Characterizing the FCA as the “primary tool by which the federal government combats fraud” and the WSLA as being enacted to “improve the government’s ability to recover for frauds during wartime,” the United States in its amicus brief expressed its “substantial interest in the proper interpretation of both statutes.” With respect to the first question before the Court, the United States argued that the WSLA suspends the statute of limitations during times of war for “any offense,” which is not limited to crimes but rather includes civil violations of the FCA. The United States partially relied on legislative history in crafting its argument and explained that the fact that Congress removed language from the WSLA that applied the WSLA to offenses “now indictable under any existing statutes” demonstrates that Congress did not mean to limit the WSLA to criminal offenses. The United States’ brief further asserted that fraud during wartime threatens the public fisc whether prosecuted civilly or criminally.

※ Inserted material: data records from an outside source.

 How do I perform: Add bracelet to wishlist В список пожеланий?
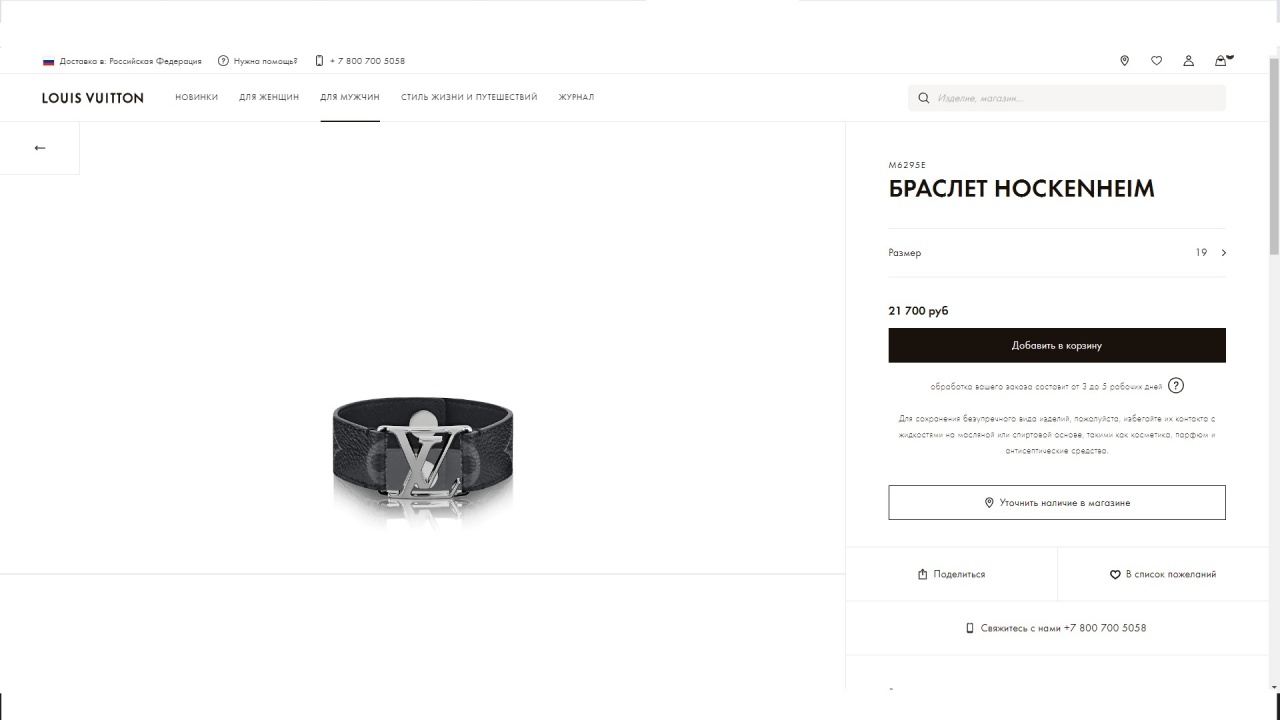click(1163, 574)
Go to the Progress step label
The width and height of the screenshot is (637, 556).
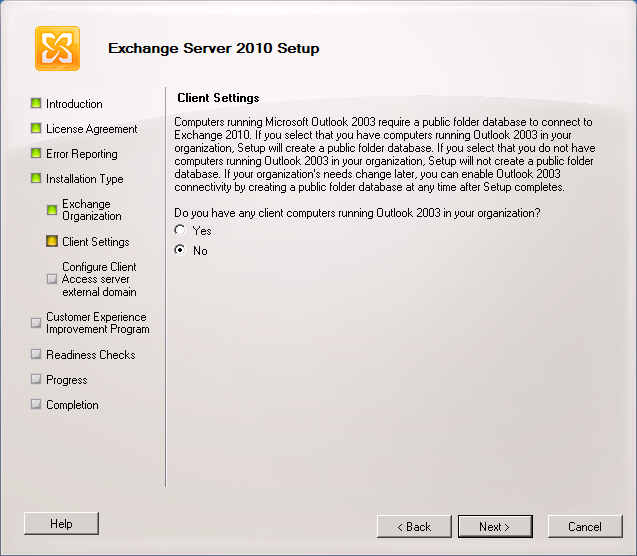[66, 380]
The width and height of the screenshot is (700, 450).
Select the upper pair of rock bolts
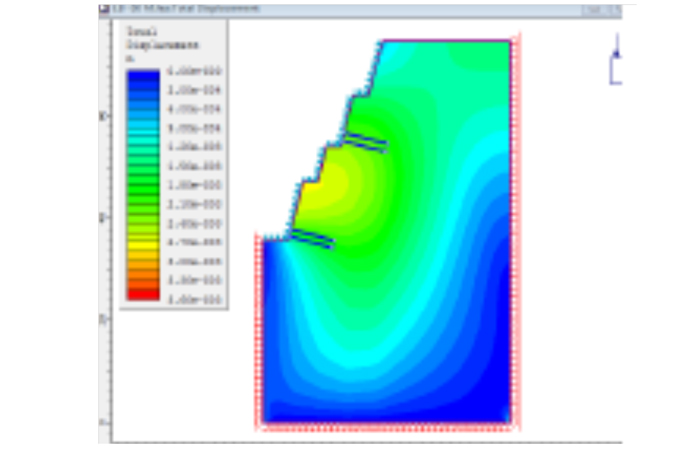tap(365, 142)
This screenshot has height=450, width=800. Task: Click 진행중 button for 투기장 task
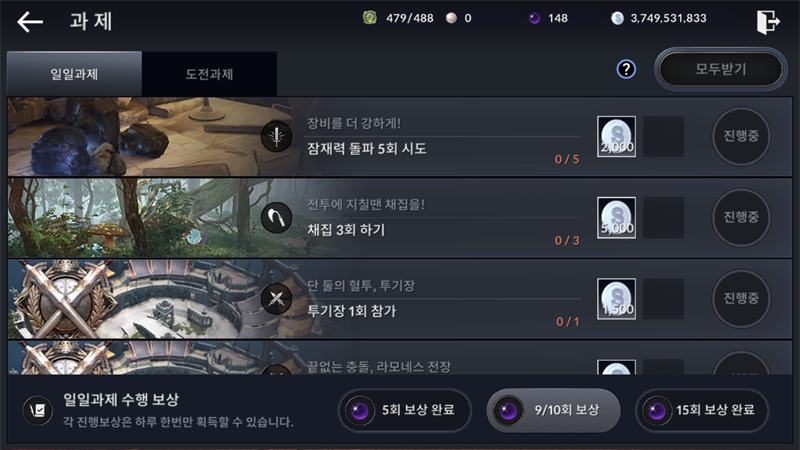pyautogui.click(x=741, y=298)
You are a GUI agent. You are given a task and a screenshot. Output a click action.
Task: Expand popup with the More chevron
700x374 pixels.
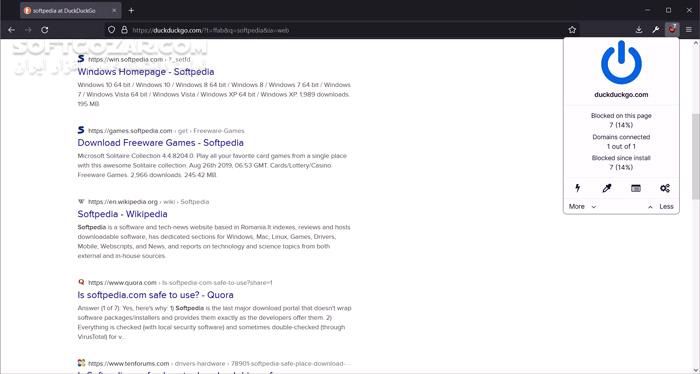(582, 206)
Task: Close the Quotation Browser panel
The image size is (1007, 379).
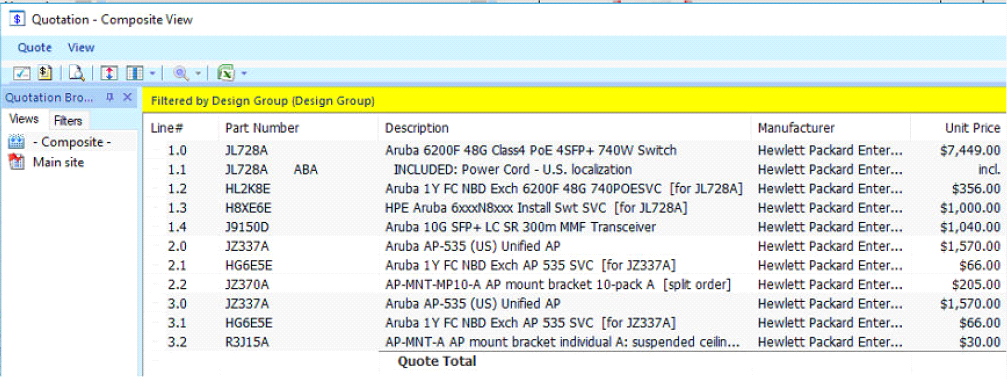Action: click(x=127, y=97)
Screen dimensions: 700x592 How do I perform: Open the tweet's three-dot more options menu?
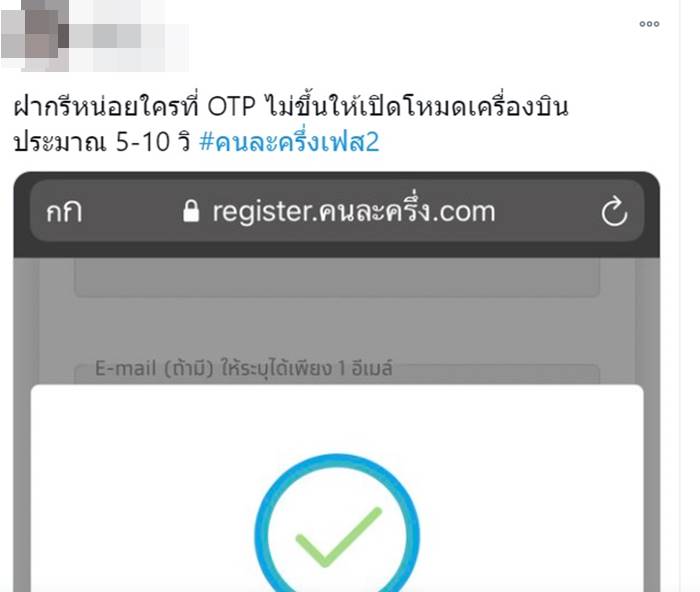649,24
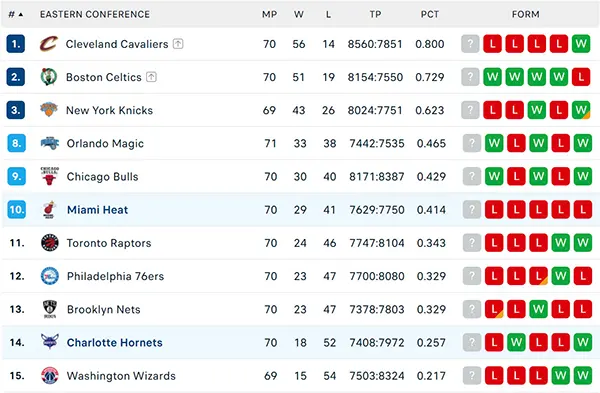Screen dimensions: 600x393
Task: Click the Philadelphia 76ers team logo
Action: point(50,276)
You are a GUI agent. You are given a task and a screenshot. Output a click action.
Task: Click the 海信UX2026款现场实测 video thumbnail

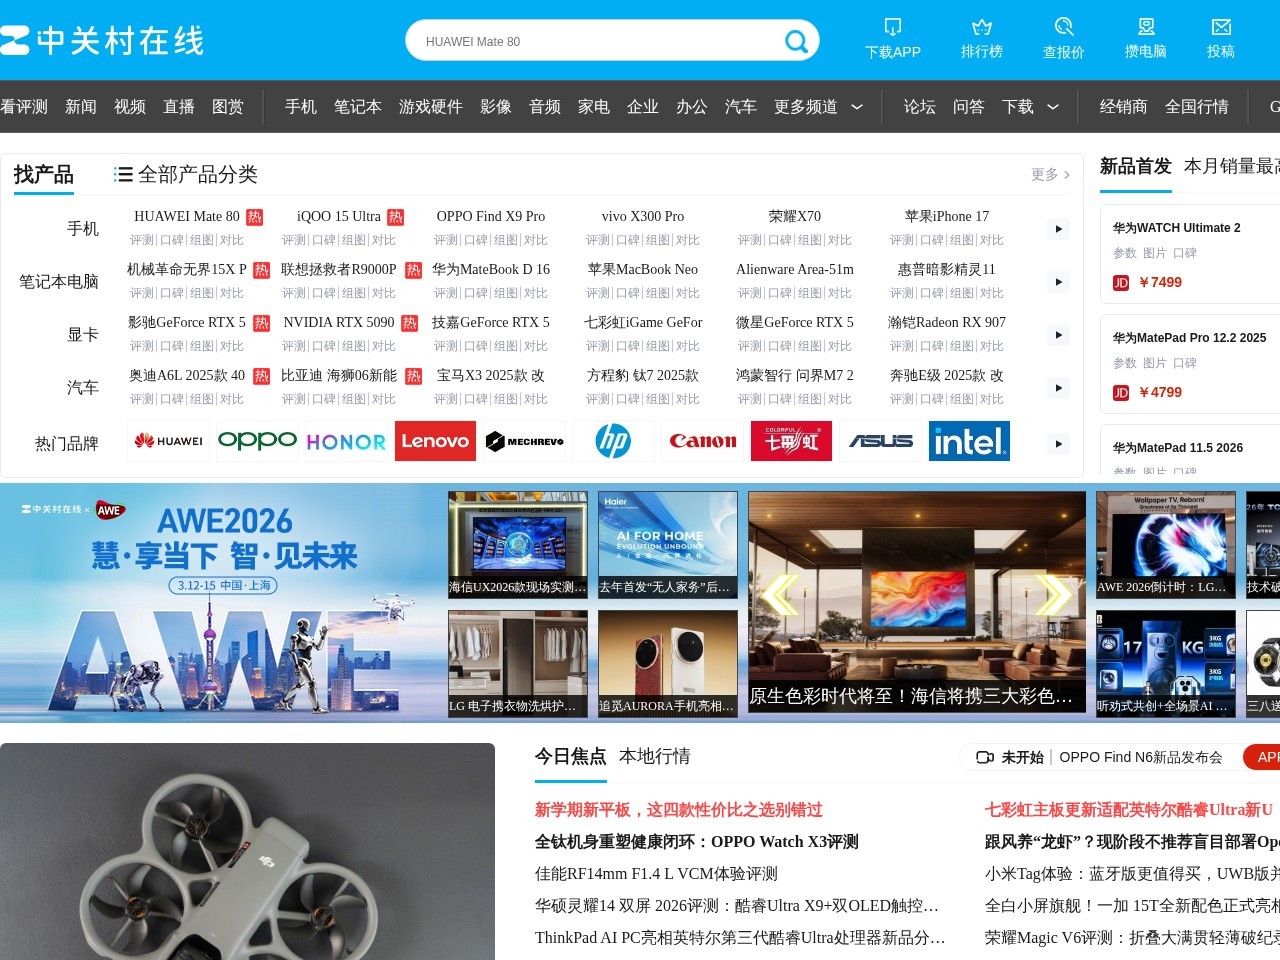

With respect to the second question before the Supreme Court, the United States pointed to the statutory language prohibiting a person other than the government to intervene or bring a related action based on facts underlying a “pending action.” The inclusion of the word “pending,” argued the United States, shows that the “first-to-file bar” was not meant to apply to prevent related actions from being brought once the initial action is dismissed. The United States further stated that the “first-to-file bar” is meant to ensure that a relator in a pending action does not have his recovery diluted and that defendants do not face two or more simultaneous suits based on the same allegations; neither purposes are served by utilizing the bar to prevent a relator from filing a claim when the prior claim has been dismissed. To read the “first-to-file bar” in the manner urged by Petitioners would “treat[] the first-to-file bar as a draconian version of the public-disclosure bar[, which prevents parasitic suits based on public information], forever barring an FCA suit based on the same facts (even one brought by an original source) once the first suit has been dismissed.”

The Solicitor General’s participation in oral arguments before the Supreme Court has been shown to understandably influence the Court’s opinions in the past, leaving one to wonder if the same will be true in this pivotal case.